━━ TEXTO PROPORCIONADO

Buenos Aires. Un día cualquiera de un tiempo cualquiera. Década del 50' quizás. Del 60' tal vez. Pudo haber sido antes también. El tráfico afiebraba la urbe ya nerviosa de la mañana. Cumpliendo con su rutina, Sixto Cano, natural de Quyquyhó,
-Departamento de Paraguarí-, artificial de esa ciudad inmensa, conducía un colectivo. De pronto, en una de las paradas bonaerenses, subió un hombre de mediana edad, pulcro, de saco y corbata, con un portafolios en la mano. Le pasó el dinero del pasaje al chofer como quien cumplía un rito diario.
-Ehejánte maestro. Ndéko nderepagái (No maestro. Ud. no paga)-, fue la respuesta que el gesto del recién subido recibió.
-E’a, nde piko chekuaa (Ud. me conoce?)-, atinó a preguntarle el intelectual asunceno al que la intolerancia política había desterrado.
-Mba’égui piko ndoroikuaa mo’âi. Nde hína el famoso poeta Antonio Ortiz Mayans (Cómo no lo voy a conocer. Ud. es famoso)-.
El escritor ya no dudó: ese compatriota lo ubicaba por lo visto. Apenas quedó libre un lugar, se sentó. Desfilaban los semáforos. Cabalgaban los edificios. Pronto llegó a destino.
-Aguejytama che ra’y. Muchas gracias. Acá está mi tarjeta y mi dirección. Andá un día a visitarme (Voy a bajar, mi hijo)-.
-Cómo no maestro; iré un feriado a verlo-.
El domingo no terminaba de levantarse aún. Eran como las diez de la mañana. Sixto Cano, chofer de colectivo, con su asado, su mandioca y sus dos botellas de vino tinto, tocó el timbre en la dirección del autor de uno de los más completos diccionarios bilingües, cuya primera edición data de 1951, en Buenos Aires. El maestro Ortiz Mayans le abrió la puerta. Recordó en el acto al conductor (fue le había conocido y reconocido.
-Eike katu. Esta es mi casa y tu casa también (Pase, por favor)-, le dijo.

━━━━
━━ DATOS PROPORCIONADOS

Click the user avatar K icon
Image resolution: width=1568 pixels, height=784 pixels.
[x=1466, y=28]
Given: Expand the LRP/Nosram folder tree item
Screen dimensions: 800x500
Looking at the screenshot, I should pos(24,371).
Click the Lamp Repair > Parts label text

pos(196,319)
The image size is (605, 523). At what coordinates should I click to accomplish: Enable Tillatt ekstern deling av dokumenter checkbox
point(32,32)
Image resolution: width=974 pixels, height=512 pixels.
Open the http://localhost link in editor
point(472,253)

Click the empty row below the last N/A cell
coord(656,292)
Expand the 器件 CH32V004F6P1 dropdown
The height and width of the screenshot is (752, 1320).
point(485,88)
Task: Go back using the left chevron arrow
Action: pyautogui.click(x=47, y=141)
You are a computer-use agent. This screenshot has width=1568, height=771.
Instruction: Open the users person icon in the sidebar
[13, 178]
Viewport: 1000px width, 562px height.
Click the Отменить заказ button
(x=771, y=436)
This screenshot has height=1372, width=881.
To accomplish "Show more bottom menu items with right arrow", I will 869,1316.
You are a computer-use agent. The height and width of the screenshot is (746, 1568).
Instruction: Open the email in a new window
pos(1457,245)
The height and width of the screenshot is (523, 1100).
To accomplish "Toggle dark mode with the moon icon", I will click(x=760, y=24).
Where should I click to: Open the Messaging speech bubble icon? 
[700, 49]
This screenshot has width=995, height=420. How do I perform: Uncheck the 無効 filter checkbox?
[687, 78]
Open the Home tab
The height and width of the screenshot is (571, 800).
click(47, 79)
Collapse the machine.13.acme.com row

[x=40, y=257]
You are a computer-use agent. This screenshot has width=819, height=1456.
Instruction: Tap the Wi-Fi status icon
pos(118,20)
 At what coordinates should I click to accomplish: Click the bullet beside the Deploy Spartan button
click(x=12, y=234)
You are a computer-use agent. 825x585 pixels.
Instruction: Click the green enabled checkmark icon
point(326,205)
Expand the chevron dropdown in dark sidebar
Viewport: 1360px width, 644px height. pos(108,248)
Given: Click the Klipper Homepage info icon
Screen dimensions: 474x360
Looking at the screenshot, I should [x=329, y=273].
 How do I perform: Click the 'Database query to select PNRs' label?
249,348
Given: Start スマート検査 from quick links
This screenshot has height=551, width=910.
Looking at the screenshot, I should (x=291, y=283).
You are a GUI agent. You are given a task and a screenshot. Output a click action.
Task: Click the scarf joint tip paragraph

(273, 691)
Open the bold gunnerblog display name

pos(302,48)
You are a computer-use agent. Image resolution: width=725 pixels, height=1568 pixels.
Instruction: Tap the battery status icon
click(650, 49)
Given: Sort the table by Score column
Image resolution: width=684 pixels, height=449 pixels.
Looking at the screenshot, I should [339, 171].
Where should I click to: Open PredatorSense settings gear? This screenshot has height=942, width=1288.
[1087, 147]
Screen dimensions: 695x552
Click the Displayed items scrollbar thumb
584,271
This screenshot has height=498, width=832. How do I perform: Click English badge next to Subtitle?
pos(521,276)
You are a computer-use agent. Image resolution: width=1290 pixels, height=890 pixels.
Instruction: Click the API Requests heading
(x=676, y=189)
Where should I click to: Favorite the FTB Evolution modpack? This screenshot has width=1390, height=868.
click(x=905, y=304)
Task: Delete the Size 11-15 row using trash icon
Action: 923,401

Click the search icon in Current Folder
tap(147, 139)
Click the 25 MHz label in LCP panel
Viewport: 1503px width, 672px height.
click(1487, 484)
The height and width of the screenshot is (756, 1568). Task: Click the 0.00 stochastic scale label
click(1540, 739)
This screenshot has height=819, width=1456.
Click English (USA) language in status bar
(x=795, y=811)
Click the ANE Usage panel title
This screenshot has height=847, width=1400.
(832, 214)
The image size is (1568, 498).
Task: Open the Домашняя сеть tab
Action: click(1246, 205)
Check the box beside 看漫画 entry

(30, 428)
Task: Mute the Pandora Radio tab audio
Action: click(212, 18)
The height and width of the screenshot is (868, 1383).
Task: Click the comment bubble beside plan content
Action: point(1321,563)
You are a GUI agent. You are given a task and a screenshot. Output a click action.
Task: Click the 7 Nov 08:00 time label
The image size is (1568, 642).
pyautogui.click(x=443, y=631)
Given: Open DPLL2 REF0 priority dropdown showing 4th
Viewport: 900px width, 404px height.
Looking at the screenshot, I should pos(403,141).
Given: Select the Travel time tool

━━━━

» **CONSIGNA**: Reproduce el pasaje del relato que empieza en "-Ehejánte maestro. Ndéko" y termina en "Ud. es famoso)-.", sustituyendo "poeta" por "escritor". Los registros son un material independiente del relato.

» **RESPUESTA**:
-Ehejánte maestro. Ndéko nderepagái (No maestro. Ud. no paga)-, fue la respuesta que el gesto del recién subido recibió.
-E’a, nde piko chekuaa (Ud. me conoce?)-, atinó a preguntarle el intelectual asunceno al que la intolerancia política había desterrado.
-Mba’égui piko ndoroikuaa mo’âi. Nde hína el famoso escritor Antonio Ortiz Mayans (Cómo no lo voy a conocer. Ud. es famoso)-.